User-Level Native Thread Primitives (GThread Library) 03/31/2005
Hewlett-Packard Company--540065-001 Page 41 of 46
3.6. TNS/E Usage Changes
Specific changes for TNS/E are described in the following sections.
3.6.1. Thread Setup and Initialization
The client is responsible for the allocation of the ‘stack space’ associated with the thread’s runtime
stacks. The allocated buffer is either used directly as a static stack (static threading), or as a save area for
stack contents (swapped threading). The client is also responsible for specifying the exact stack space
size in bytes.

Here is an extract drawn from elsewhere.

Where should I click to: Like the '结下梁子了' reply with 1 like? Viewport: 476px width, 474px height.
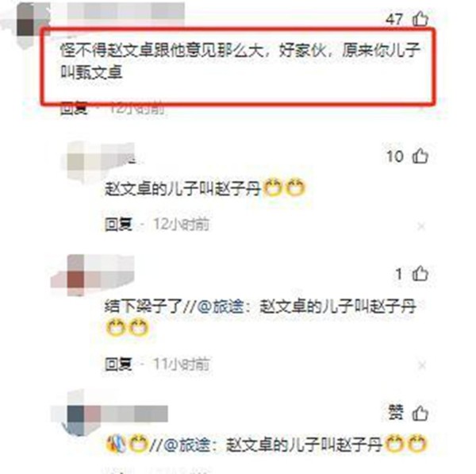pos(420,274)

This responsibility carries with it an implied assumption that the client has knowledge
(either analytically or empirically) of stack space consumption for that thread in the runtime environment
of the host platform. This issue is further complicated for client code ported between host platforms
where the runtime environment can differ (i.e. TNS/R vs. TNS/E).
In order to alleviate this problem for typical clients, the GThread library provides the following interface
to return an estimated appropriate stack size for the TNS/E native platform given a size for the TNS/R
native platform:
GTH_GET_ESTIMATED_STACK_SIZE_( int32 sizeEstimate )
The sizeEstimate provided by the client is its ‘best guess’ at an appropriate stack space size in bytes for
the TNS/R native system. GTH_GET_ESTIMATED_STACK_SIZE_ returns an estimated size (if
needed) based on the host platform.
The GTH_GET_ESTIMATED_STACK_SIZE_ interface attempts to allow existing TNS/R native clients
to leverage the stack size calculations performed on that platform in order to quickly derive a stack size
that can be applied on a TNS/E platform. The estimate may be appropriate for typical clients, but threads
exhibiting unusual stack-consumption behavior might need different allocations. Ultimately, client
developers must determine the needed thread stack sizes empirically on any platform.
Note that this interface estimates the total space for the mem and reg stacks. The user can control the
ratio of sizes allocated to these two stacks, as described in the next section.
3.6.2. Stack Allocation Control at Thread Initiation
The GThread interfaces attempt to abstract the concept of the existence of a register stack on TNS/E
from the client to the point where, the client does not necessarily need to be cognizant of the existence of
the register store area. However, the GThread primitives cannot predict a ratio of reg stack to mem stack
that utilizes storage efficiently for all possible client code. The ratio can be affected by compiler design
and optimization level. It can vary widely based on the number and size of local variables declared within
functions. For example, local declaration of large arrays or structures decreases the ratio of reg to mem
stack. Small local allocations, coupled with an efficient compiler (utilizing registers in lieu of memory
for saving state, etc) can result in a relatively large reg to mem ratio.